- [RECORDS FOR THIS TASK]
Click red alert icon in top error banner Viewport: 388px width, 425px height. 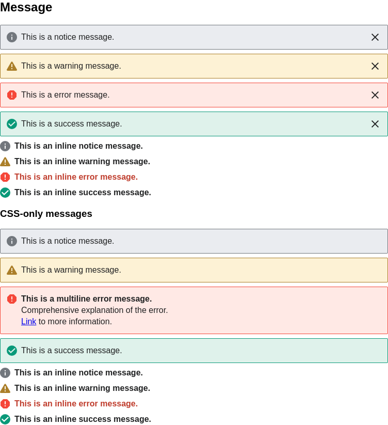pos(12,95)
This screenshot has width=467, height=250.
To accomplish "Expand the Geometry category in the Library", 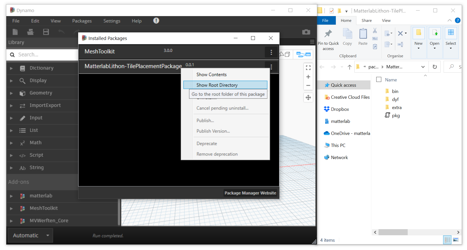I will 11,93.
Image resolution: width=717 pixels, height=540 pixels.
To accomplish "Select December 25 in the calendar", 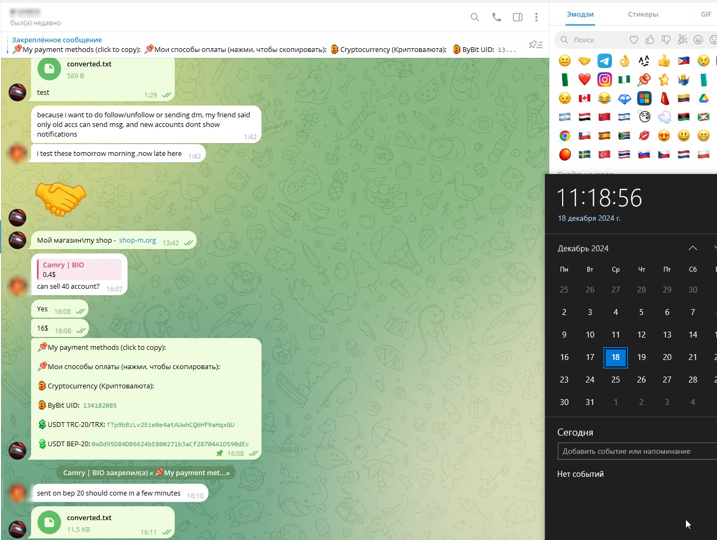I will tap(615, 380).
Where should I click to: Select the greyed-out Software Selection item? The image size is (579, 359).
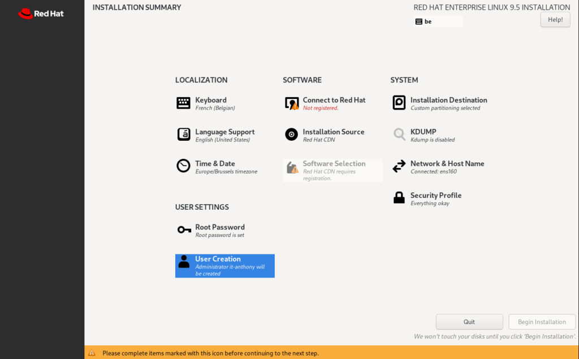332,170
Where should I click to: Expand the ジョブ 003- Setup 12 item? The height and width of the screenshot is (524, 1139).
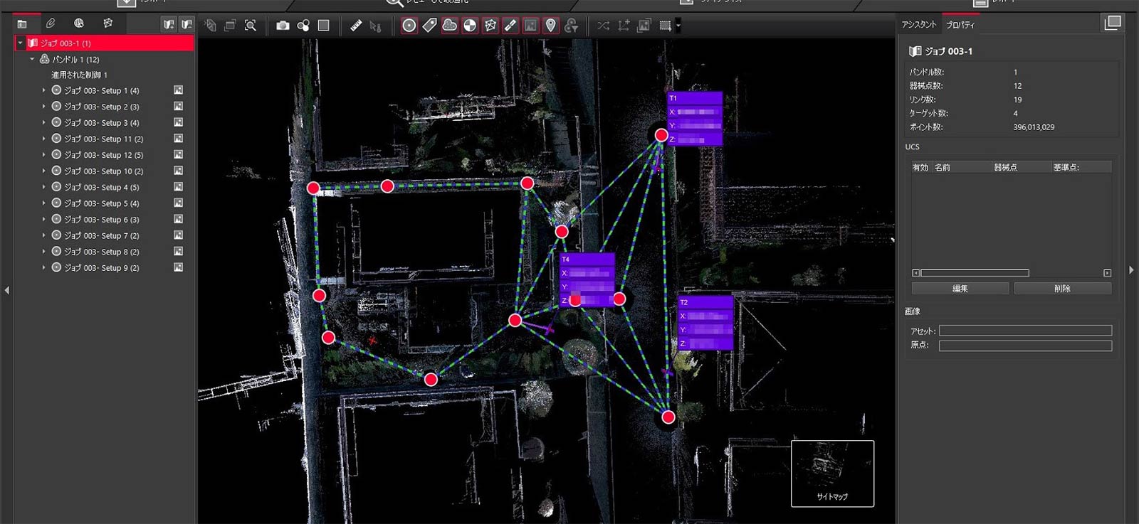pos(43,155)
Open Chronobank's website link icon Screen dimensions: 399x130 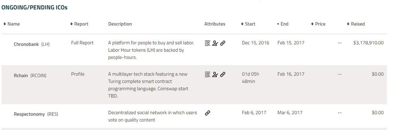pos(223,43)
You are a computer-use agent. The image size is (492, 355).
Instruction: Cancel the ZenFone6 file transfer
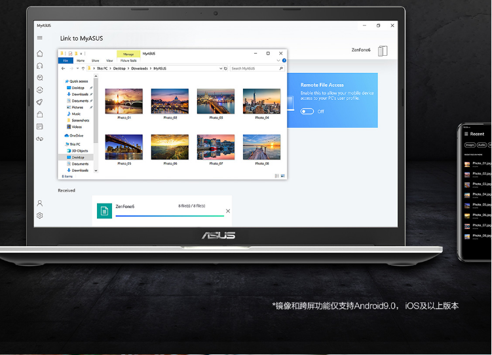(x=228, y=211)
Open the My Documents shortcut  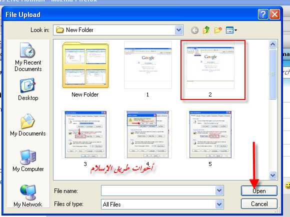[28, 125]
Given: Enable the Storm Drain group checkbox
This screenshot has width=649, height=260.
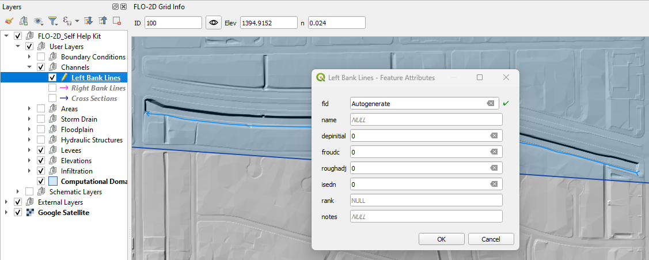Looking at the screenshot, I should 41,119.
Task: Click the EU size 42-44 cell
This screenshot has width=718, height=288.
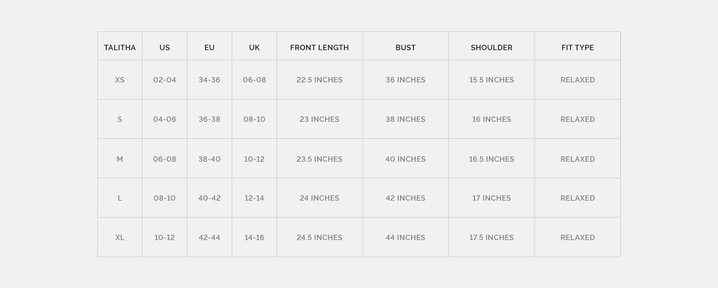Action: [209, 237]
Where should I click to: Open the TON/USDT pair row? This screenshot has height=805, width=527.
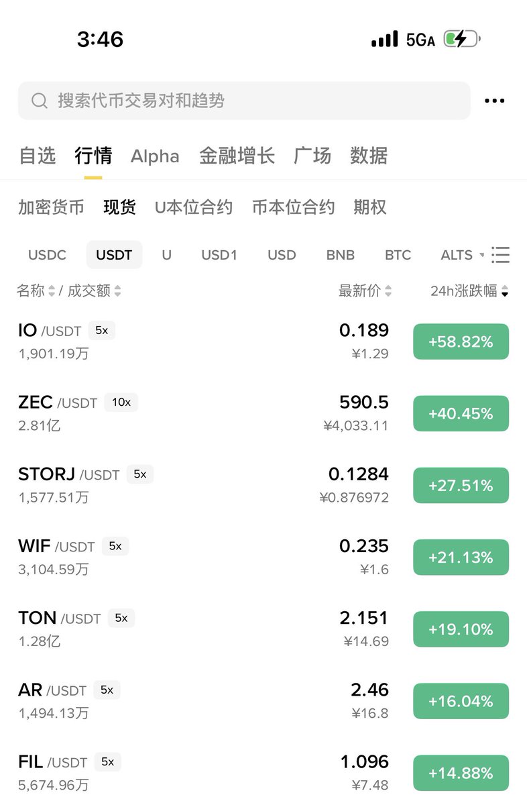pyautogui.click(x=264, y=629)
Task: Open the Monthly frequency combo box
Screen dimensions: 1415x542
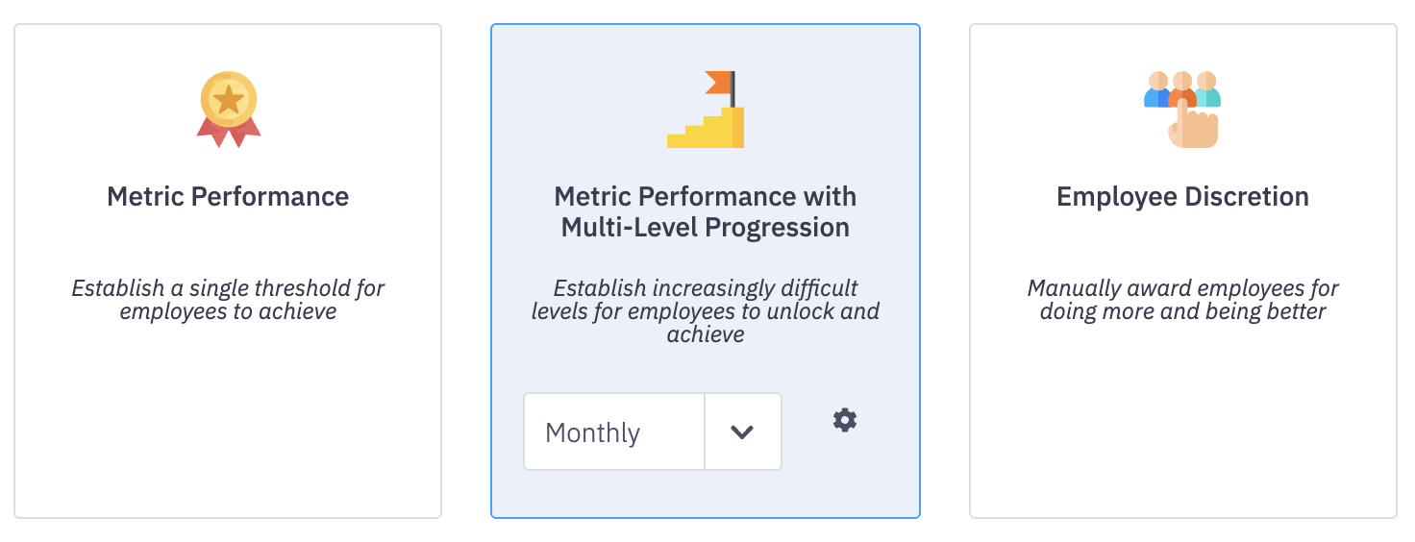Action: click(x=615, y=432)
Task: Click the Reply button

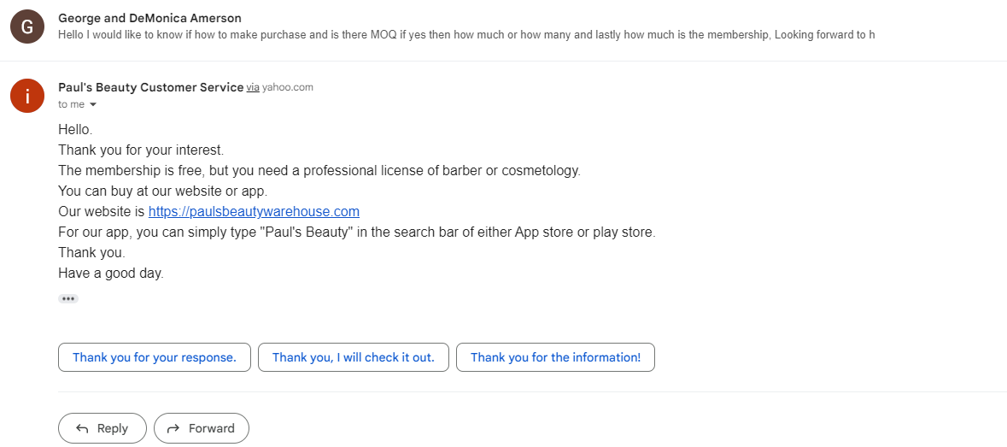Action: click(102, 428)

- [EXERCISE REQUIREMENTS]
Please rewrite the records, starting with the line containing "Task: Open the Monthly frequency combo box" and going on through the end of the records, with the requests included and the pictures left out. Shift every coordinate in the answers by -98, and keep all other numbers as they are.

- [WORKED ANSWER]
Task: Open the Monthly frequency combo box
Screen dimensions: 1415x542
Action: click(x=517, y=334)
Task: Click the Reply button

Action: click(4, 330)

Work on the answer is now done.